Convert the entries beginning with the line that contains "coordinates (1382, 250)." and continuing through the line that contains "coordinates (165, 583)." into a numbered list, omitting any blank lines.

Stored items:
- Opening Delimiter -
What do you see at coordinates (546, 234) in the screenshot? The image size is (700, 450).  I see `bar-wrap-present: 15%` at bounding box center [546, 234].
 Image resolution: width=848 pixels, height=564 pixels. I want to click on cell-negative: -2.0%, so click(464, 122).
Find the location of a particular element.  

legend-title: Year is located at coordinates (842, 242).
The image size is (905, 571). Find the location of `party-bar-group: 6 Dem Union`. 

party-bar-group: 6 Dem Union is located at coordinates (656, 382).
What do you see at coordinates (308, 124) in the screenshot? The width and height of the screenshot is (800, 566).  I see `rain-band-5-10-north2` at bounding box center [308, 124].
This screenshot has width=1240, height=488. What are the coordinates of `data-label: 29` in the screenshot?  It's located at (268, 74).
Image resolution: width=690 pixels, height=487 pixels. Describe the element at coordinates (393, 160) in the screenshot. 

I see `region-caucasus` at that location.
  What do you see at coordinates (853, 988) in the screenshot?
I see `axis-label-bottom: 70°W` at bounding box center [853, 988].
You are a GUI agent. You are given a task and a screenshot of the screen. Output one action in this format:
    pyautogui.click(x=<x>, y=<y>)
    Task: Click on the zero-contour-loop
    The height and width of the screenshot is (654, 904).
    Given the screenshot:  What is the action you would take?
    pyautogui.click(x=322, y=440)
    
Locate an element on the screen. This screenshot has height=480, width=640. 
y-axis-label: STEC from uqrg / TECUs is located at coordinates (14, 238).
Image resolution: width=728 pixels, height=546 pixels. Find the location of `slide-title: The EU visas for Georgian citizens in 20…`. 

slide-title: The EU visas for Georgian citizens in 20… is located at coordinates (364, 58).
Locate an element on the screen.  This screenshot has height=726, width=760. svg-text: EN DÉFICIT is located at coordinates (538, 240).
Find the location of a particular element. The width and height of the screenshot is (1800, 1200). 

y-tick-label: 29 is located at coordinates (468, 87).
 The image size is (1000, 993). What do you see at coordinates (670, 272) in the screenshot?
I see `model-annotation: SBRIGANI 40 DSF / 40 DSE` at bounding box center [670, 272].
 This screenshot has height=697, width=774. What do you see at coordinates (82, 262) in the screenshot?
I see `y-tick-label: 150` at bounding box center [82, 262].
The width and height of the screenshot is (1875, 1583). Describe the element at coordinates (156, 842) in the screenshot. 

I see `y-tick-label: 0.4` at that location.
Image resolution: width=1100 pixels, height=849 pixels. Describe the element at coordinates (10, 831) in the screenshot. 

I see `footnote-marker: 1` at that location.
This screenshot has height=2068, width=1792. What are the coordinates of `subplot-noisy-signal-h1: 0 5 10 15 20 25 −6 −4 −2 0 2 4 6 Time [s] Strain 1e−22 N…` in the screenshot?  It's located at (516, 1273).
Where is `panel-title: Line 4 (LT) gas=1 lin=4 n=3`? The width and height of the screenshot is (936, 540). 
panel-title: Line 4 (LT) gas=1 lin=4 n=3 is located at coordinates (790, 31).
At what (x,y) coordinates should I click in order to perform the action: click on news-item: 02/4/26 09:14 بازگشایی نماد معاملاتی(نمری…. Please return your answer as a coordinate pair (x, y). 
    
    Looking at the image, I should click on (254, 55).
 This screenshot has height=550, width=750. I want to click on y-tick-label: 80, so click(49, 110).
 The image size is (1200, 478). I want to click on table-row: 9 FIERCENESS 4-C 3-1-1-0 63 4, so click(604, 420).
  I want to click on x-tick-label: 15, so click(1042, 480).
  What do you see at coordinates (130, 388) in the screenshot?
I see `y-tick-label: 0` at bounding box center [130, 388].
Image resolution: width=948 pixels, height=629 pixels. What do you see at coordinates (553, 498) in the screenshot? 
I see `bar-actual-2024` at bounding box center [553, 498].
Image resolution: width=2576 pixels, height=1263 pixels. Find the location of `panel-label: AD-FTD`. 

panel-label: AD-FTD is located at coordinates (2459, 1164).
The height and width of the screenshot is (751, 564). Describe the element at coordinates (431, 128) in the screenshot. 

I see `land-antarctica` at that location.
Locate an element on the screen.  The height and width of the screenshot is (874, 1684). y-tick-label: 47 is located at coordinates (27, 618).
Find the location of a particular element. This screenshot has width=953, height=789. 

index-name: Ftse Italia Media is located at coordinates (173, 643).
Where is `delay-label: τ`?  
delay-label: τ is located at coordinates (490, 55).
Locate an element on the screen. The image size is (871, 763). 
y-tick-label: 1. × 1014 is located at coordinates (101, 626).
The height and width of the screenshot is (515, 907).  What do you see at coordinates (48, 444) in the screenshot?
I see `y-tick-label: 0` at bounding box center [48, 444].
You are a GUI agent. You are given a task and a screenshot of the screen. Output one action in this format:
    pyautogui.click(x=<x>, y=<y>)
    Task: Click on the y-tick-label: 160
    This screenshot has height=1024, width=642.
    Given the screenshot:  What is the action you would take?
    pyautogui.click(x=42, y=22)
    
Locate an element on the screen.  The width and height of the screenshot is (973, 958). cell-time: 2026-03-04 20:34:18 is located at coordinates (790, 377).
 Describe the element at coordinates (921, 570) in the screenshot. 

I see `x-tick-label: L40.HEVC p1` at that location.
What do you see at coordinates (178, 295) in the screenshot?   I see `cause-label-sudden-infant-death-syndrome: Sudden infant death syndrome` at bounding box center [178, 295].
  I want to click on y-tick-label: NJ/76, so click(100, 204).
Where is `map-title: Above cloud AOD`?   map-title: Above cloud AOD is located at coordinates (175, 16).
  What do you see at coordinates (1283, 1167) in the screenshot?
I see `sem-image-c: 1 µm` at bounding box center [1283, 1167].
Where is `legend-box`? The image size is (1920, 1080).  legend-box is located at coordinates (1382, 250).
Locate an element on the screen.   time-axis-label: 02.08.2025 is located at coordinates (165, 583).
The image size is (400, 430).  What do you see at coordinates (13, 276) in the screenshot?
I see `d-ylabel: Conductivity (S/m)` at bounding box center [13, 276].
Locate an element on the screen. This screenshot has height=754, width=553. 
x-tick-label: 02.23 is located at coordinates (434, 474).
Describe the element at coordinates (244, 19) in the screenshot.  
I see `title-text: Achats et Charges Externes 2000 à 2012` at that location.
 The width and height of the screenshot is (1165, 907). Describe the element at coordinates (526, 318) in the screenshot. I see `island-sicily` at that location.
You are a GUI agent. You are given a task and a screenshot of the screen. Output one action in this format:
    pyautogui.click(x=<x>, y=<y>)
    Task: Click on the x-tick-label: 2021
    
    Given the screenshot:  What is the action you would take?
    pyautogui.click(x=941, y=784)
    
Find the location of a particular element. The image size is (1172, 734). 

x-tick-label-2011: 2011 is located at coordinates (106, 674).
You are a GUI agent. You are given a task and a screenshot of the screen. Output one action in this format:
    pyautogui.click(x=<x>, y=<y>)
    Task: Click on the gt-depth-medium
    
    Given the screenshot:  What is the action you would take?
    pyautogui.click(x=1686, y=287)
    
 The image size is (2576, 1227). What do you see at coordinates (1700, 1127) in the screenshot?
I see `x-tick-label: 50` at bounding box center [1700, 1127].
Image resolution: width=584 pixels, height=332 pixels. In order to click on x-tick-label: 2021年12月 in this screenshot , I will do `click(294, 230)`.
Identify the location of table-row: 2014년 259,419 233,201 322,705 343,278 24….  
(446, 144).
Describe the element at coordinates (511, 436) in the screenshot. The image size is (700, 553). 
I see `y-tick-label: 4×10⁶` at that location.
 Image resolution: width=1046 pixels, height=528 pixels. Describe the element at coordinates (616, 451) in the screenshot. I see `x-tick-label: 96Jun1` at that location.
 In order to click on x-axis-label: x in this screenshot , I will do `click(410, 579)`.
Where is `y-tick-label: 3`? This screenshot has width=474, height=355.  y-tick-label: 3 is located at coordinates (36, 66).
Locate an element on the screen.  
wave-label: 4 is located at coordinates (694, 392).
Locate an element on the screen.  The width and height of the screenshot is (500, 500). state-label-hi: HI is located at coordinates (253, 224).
- Closing Delimiter -
* [Reply to the task]:
1. Where is `legend-box`? The image size is (1920, 1080).  legend-box is located at coordinates (1382, 250).
2. Locate an element on the screen.   time-axis-label: 02.08.2025 is located at coordinates (165, 583).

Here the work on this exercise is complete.